- SET PROBLEM 1 -
Pull out every line of the rows that contains the word "screenshot", matching case exactly.
- SET PROBLEM 2 -
Please pick up the Storm King's Thunder post after its final sentence and keep writing it.

- TEXT EXCERPT -
# # #

Storm King's Blunder

I mentioned a few weeks ago that my daughter had been playing with some giant minis, and when I went to our local game store to further pad out our roster I noticed Storm King's Thunder amidst their tiny 5th Edition selection. Now, I don't play or like 5th Edition (I've still got some 3rd Edition books if I ever wanna go through that again) but I figure it's got giants and maybe I can at least mine the adventure for something.

So there’s this kinda-sorta vague hierarchy to giants called the ordning. Best I can tell it lets giants know where they stand in regards to other giants, but it doesn’t explain why any of them should actually give a fuck about it: does being higher on the hierarchy make giants better in some tangible way? Like, if hill giants were on top would they all get more Hit Dice and some psuedo-Vancian magic? Conversely, would storm giants lose anything if they were knocked down a peg or two?

The various giant types don’t even really interact with each other much, so even if, say, storm giants were bumped to the bottom they could just hang out in their underwater palaces, ignore the other giants, and just do whatever it is that storm giants do (like fail to predict things, if this adventure is any indicator). Even if other giants somehow came knocking, unless an ordning downgrade renders you mechanically weaker they could still blow up the other giants with their recharging lightning bolts.

I'm trying to wrap my head around it because this vague hierarchy thing is the reason why the giants are doing anything at all: the head-honcho giant god scraps the ordning, and all the giants scramble about doing random things like getting super fat and killing humans in hopes that they'll somehow make a new ordning and be higher up than before (for what's worth, which very well might be nothing at all).

# # #

- EXCERPTED RECORDS -
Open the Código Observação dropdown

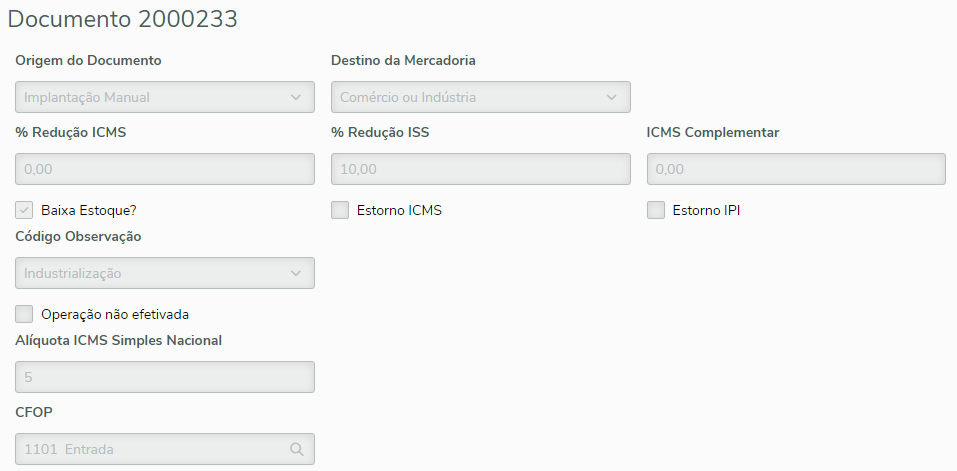pos(165,273)
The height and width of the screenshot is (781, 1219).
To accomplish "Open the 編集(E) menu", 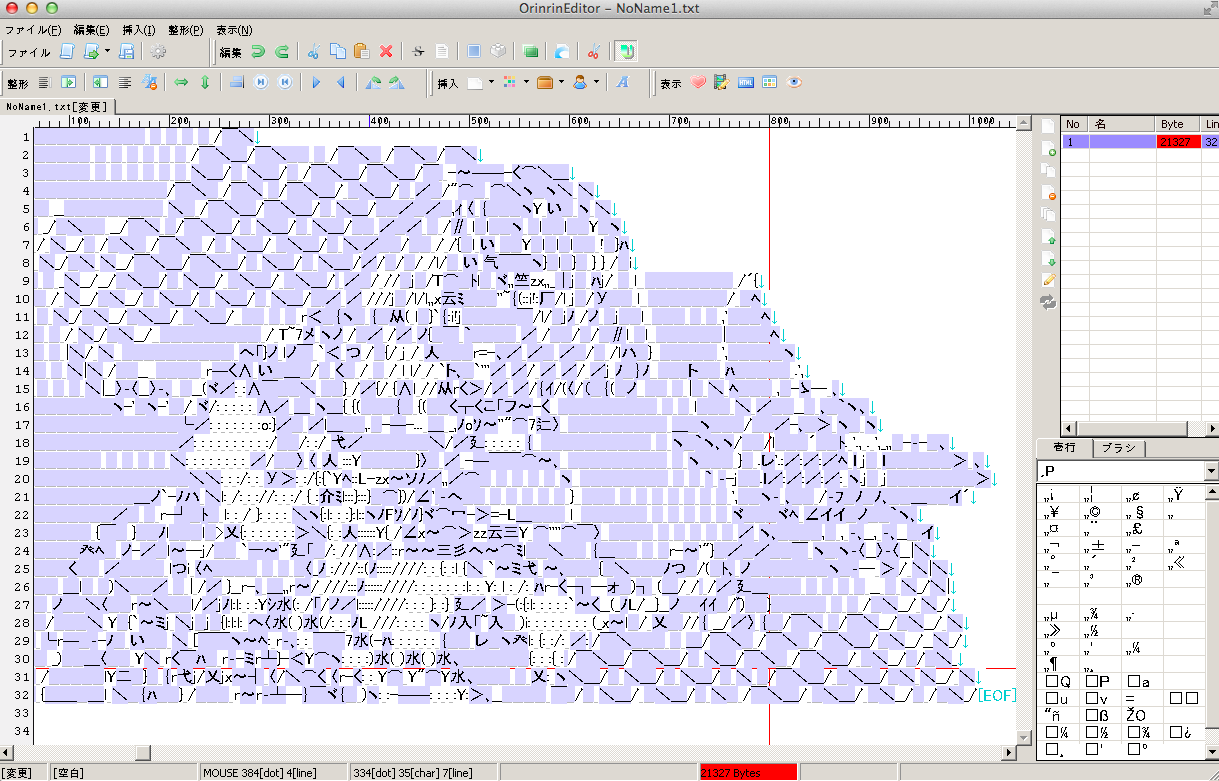I will [x=91, y=30].
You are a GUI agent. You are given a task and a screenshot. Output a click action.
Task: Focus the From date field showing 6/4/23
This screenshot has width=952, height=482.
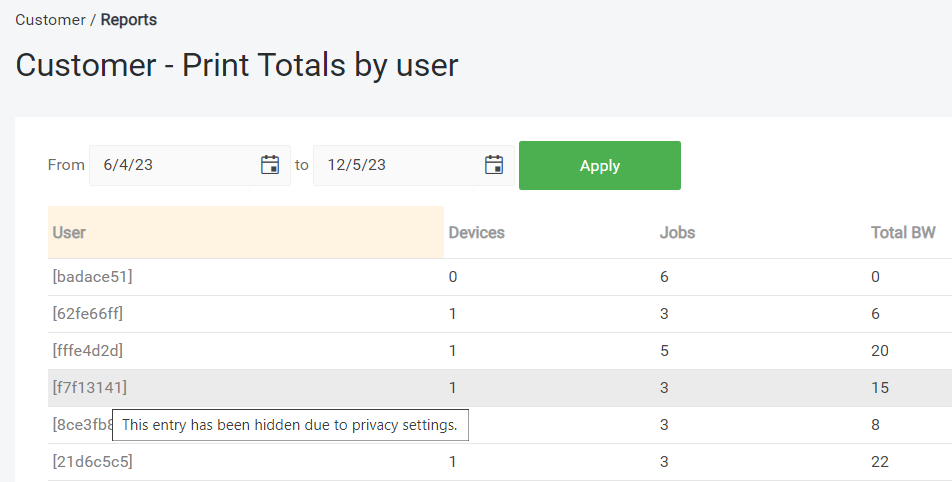170,166
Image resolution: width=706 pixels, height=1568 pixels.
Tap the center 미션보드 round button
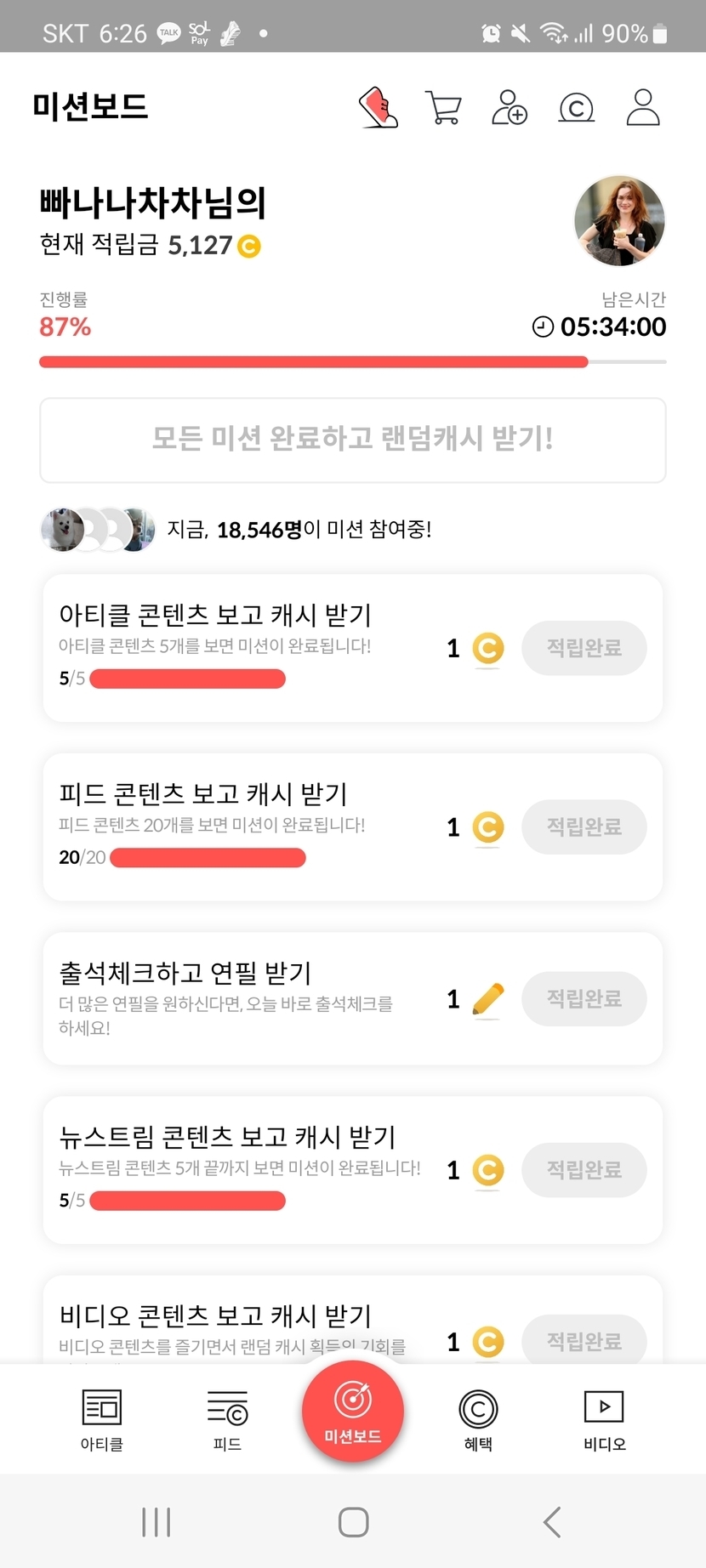pos(352,1412)
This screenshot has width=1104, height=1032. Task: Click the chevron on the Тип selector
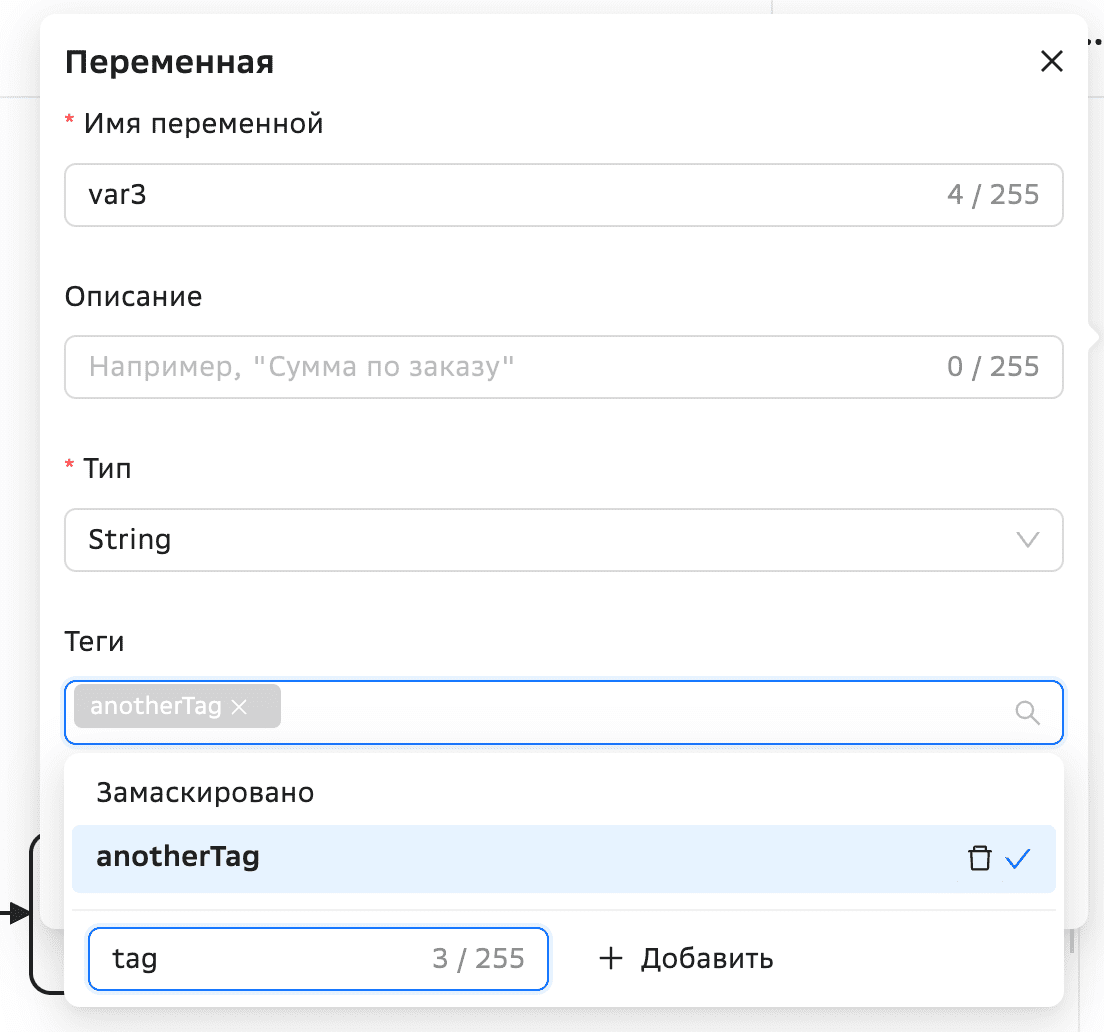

# # #

- EXERCISE RESULT 1 -
The height and width of the screenshot is (781, 1219).
You are a GUI agent. You are given a task and a screenshot. Output a click action.
This screenshot has width=952, height=482.
This screenshot has width=1104, height=1032. Task: Click the chevron on the Тип selector

- EXERCISE RESULT 2 -
There’s also a murder mystery thrown in for some reason. I’m not questioning it like, “Why did the author bother to include it”, but “Why is it a fucking mystery at all?” See, storm giants are allegedly prophets and oracles: it’s right there in the Monster Manual, which includes flavor text like, “They can foretell the rise and fall of kings and empires, see the beginnings and ends of fortune and disaster...”

Of course this is 5th Edition, so like the flavor paragraph that starts with solitary lives I’m not surprised that this is completely ignored. Otherwise, how would Hekaton (the eponymous Storm King), his wife Neri, Serissa (the good daughter), and other storm giants not predict something like the evil daughters teaming up with a blue dragon polymorphed into a storm giant (also something that no one picks up on) in order to murder Neri and frame a bunch of humans for it?

Oh yeah, spoilers.

Even if there was some bullshit reason why no one could predict all this bad shit from happening (like, I dunno, a super specific pseudo-Vancian spell that was just happened to be found/developed and used to prevent the events from being predicted), you’d think Hekaton would question how a bunch of humans could possibly murder Neri, what with her ability to, for starters, breathe underwater and shoot lightning bolts, or figure out why they would even bother murdering her because she apparently enjoyed visiting them.

To be fair Hekaton does try out the latter, but only after Serissa convinces him to give it a shot, but it doesn’t matter because in an equally baffling twist he gets captured and spends most of the adventure tied up on a boat in magical stasis (handy to avoid having to deal with giant poops).

Now, I hear you: the background sucks and makes no fucking sense. Par for the course when it comes to Wizards of the Coast, right? So, fuck it: skip all that and just run the adventure. The players don’t need to know that nothing about this makes any sense, and who knows maybe most of it won’t even come up anyway, or maybe you can pull shit out of your ass/mod the adventure so that it makes sense down the road.

Sorry, but the adventure bits also suck and make no sense.

It opens with the characters traveling to a town called Nightstone, because it’s built around an obelisk that radiates magic but no one knows what it does for some reason. Some suggested hooks are that the characters have heard about goblins attacking it, signing up as guards for nobles going hunting, helping the town mediate problems with elves, and talking to an innkeeper about actual adventure hooks.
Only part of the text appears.